なんでこの世界は基本的に力任せに攻撃してくるようなのしかいないんだろうか?


「聞こえなかったのか?金をさっさと出せよ。」

「くれてやったらどうなるんだ?」

「半殺しで済むな。」

ニタニタと顔を歪めながら笑っている。

「……ちなみに拒否するとどうなるのかしら?」

「全殺しだ。」

予想はできたが、そのまま過ぎて面白みもない。


「ヅギャア、やっちゃいなさい。」

詐欺師に言われるのもなんだが、どうせやるつもりだったし前に出る。

「おいおいチビちゃんよ。お前だけで」


その先の言葉を発する前にオウルベアが前のめりに倒れる。

「お、おい!?何しやがったテメェ!」

「殴っただけだ。見えなかったか?」

ウルクが目を見開き、両手を組んで上から叩き付けるように攻撃してきた。

それを片手で受け止めると石畳に少しヒビが入った。


「もうパターンすらほとんど変わらんな。
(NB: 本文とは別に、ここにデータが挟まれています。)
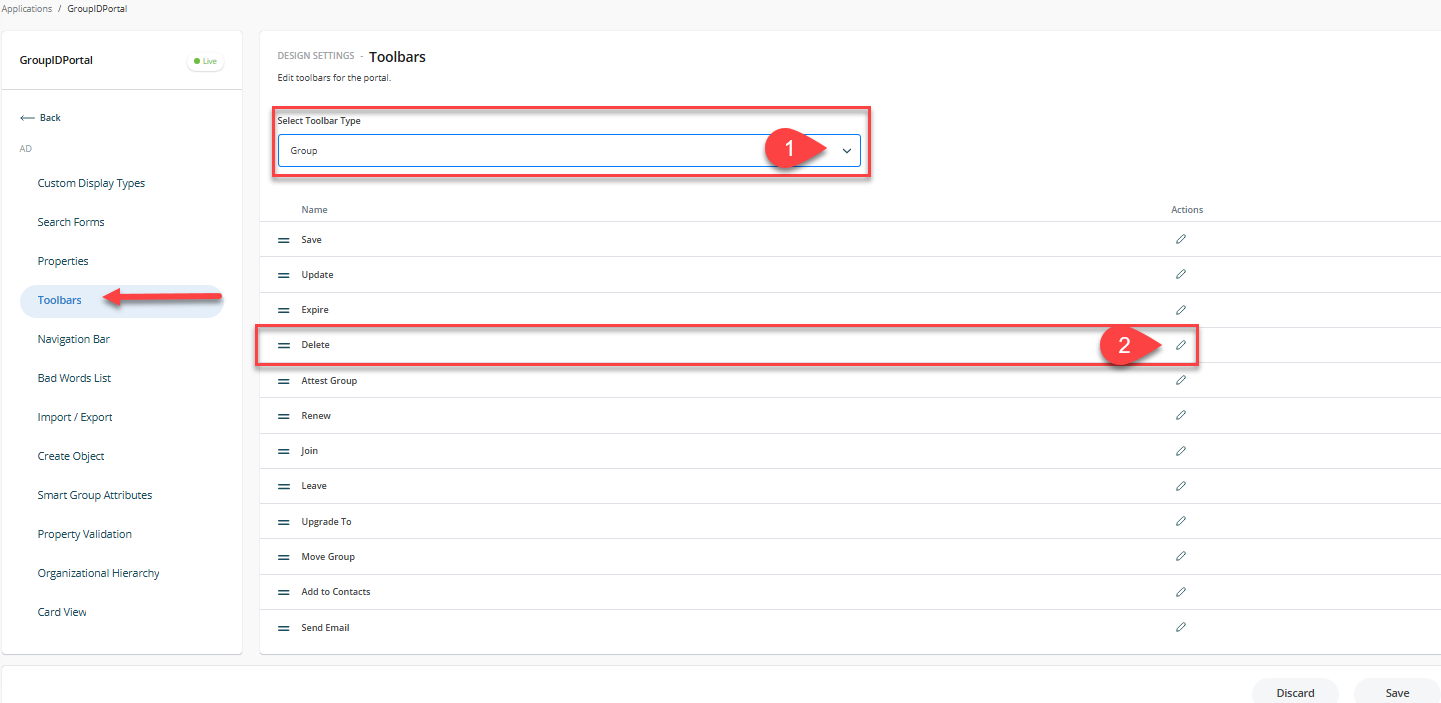Click the Discard button
Image resolution: width=1441 pixels, height=703 pixels.
pos(1295,692)
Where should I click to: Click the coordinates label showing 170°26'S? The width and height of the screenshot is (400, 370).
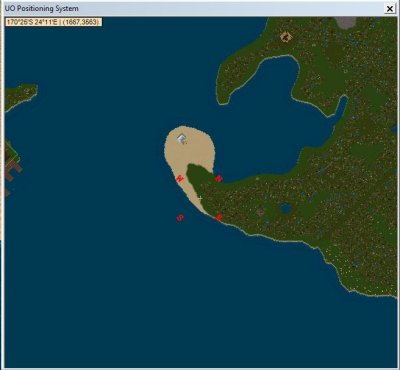tap(53, 22)
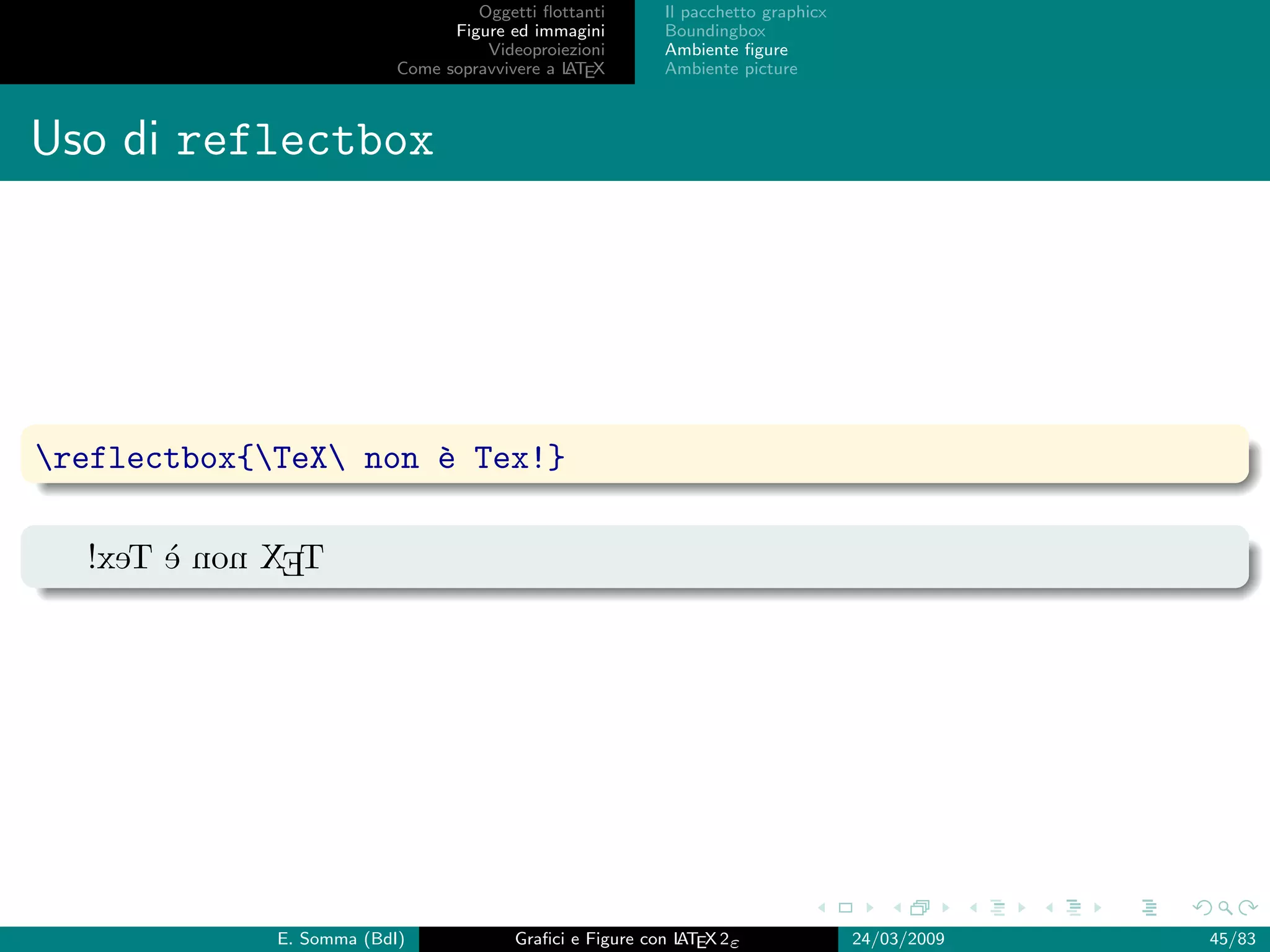Go to next section arrow
The height and width of the screenshot is (952, 1270).
click(1098, 908)
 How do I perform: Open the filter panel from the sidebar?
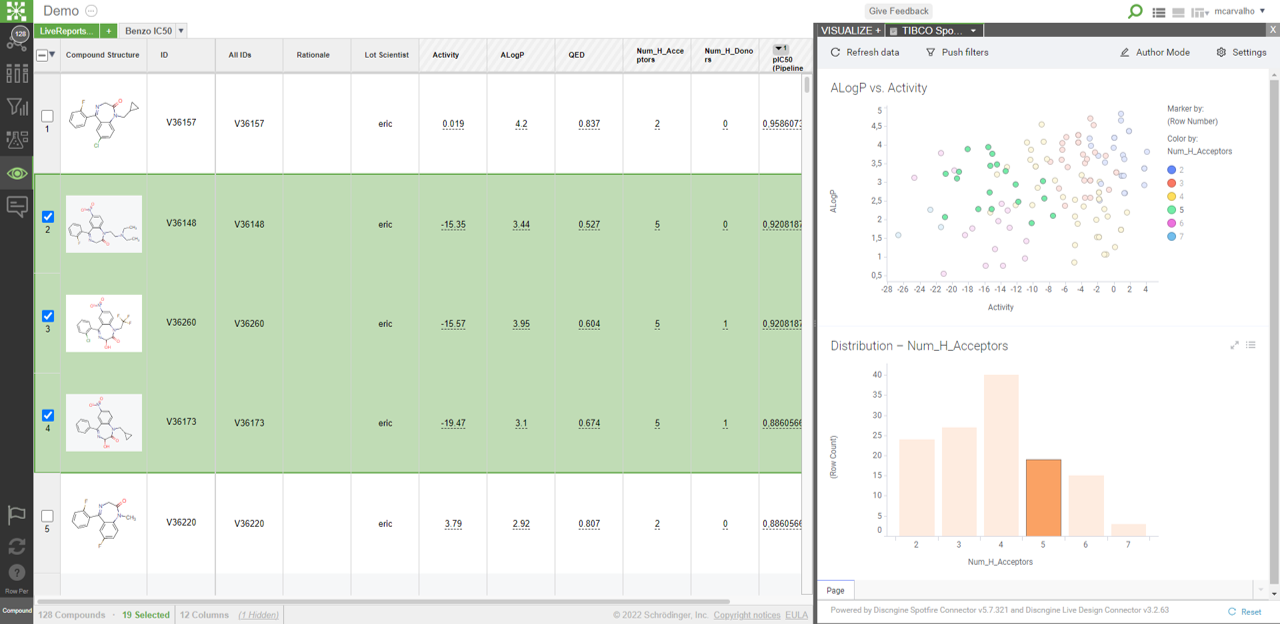tap(17, 107)
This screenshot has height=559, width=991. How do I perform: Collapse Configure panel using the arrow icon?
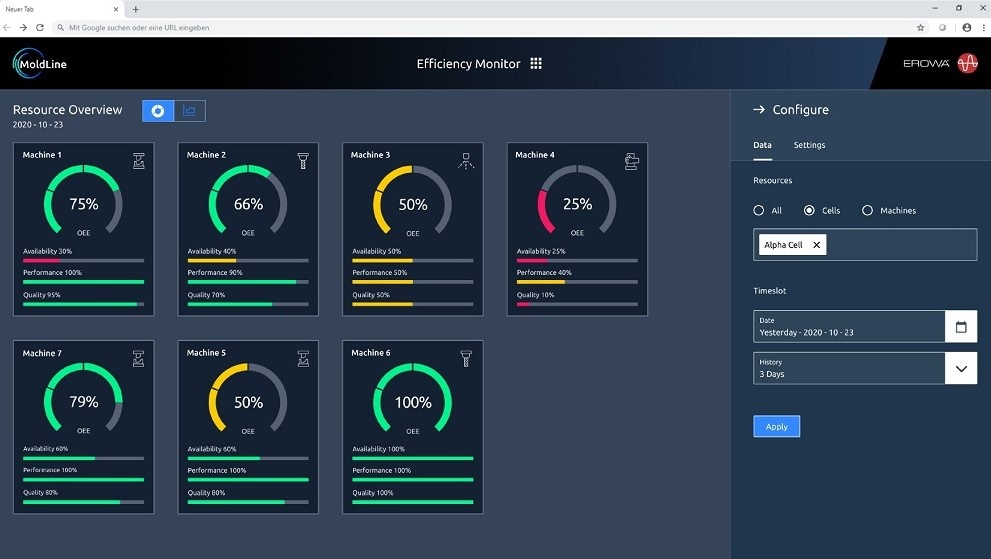(x=759, y=110)
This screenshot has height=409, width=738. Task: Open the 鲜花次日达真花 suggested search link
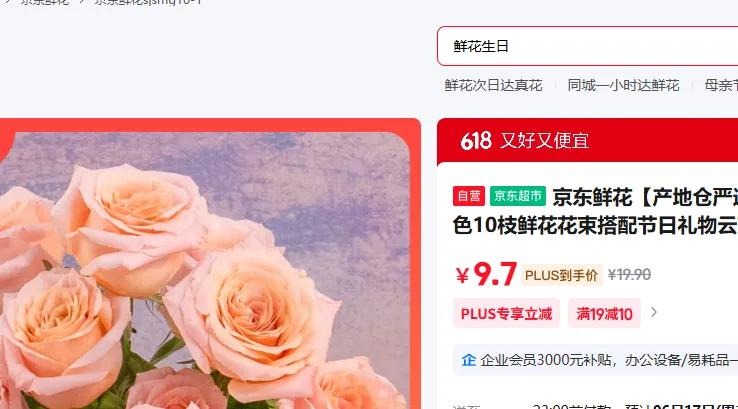(x=493, y=85)
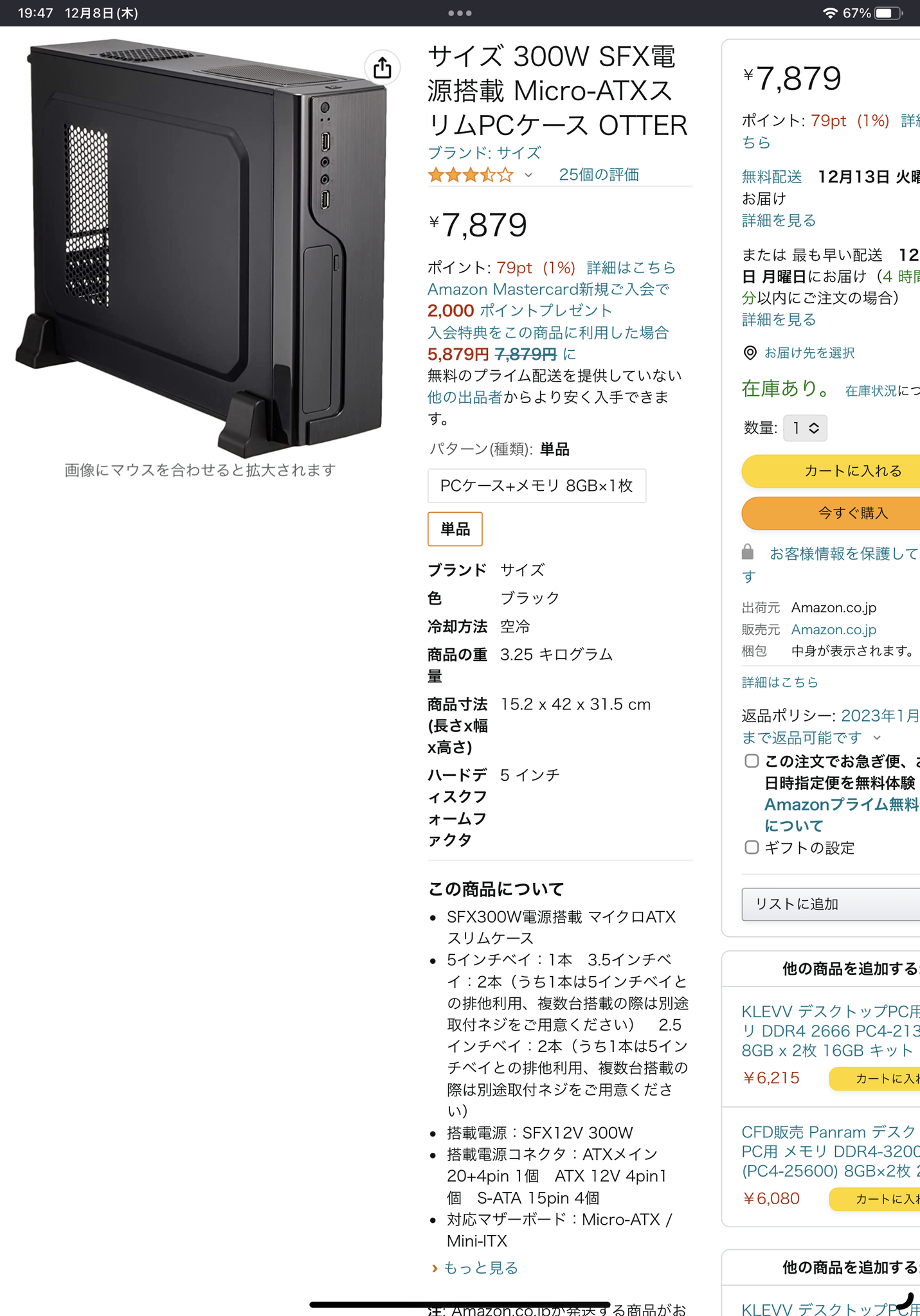920x1316 pixels.
Task: Click the star rating icons
Action: [471, 175]
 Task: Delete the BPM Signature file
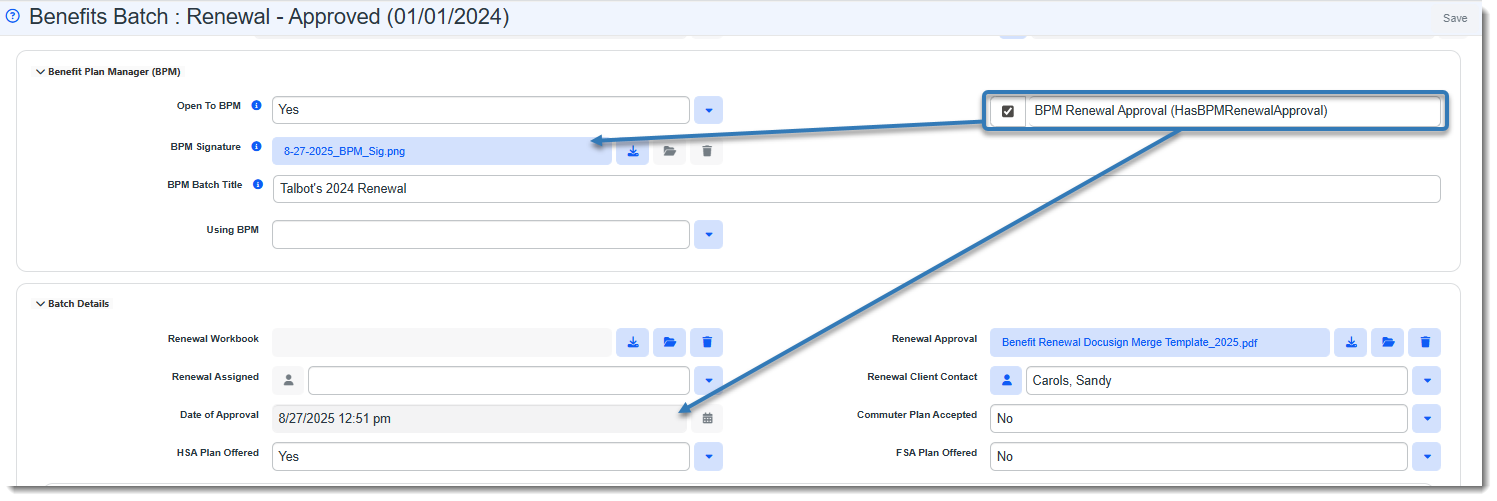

」

大体が叩き付けるか横に薙ぐかだ。身長差があるから同じになりやすいん

だろうが……

どうでもいい事を考えつつ、ローキックをかますと半回転して

地面に倒れ込んだウルク。


「イギャッ!!」

そのまま顔を気絶しない程度に踏みつける。

「質問がある。ここにフレーグベルの城のメイドが来なかったか?」

「し、知りません!!」

そのまま力を入れていく。

「ぐぅぉっ!本当です!」

「じゃあ、それ以外で変わった事は?」

「がっ……!変わった事……そ、そうだ!最近は見なかった奴隷商人を昨日

見かけました!」

奴隷商人……


「そいつはどこへ?」

「町の外れにあるデケェ家に向かって行きました!!」

「その事を城のヤツには伝えてないのか?」

「あ、あの城にいるヤツらは奴隷商人を毛嫌いしてるから、下手に関わると俺らも

ヤバイんです!」

そこまで喋らせて、足を外してやると仲間を見捨てて一目散に逃げ出していった。


「ヂュキャにケンカ売るなんて命知らずよねぇ……」

「初対面じゃわからないであるから仕方ないである。」

火の粉を振り払っただけなのに呆れられるのは納得がいかんな。


まぁいい。目的地が決まったみたいだ。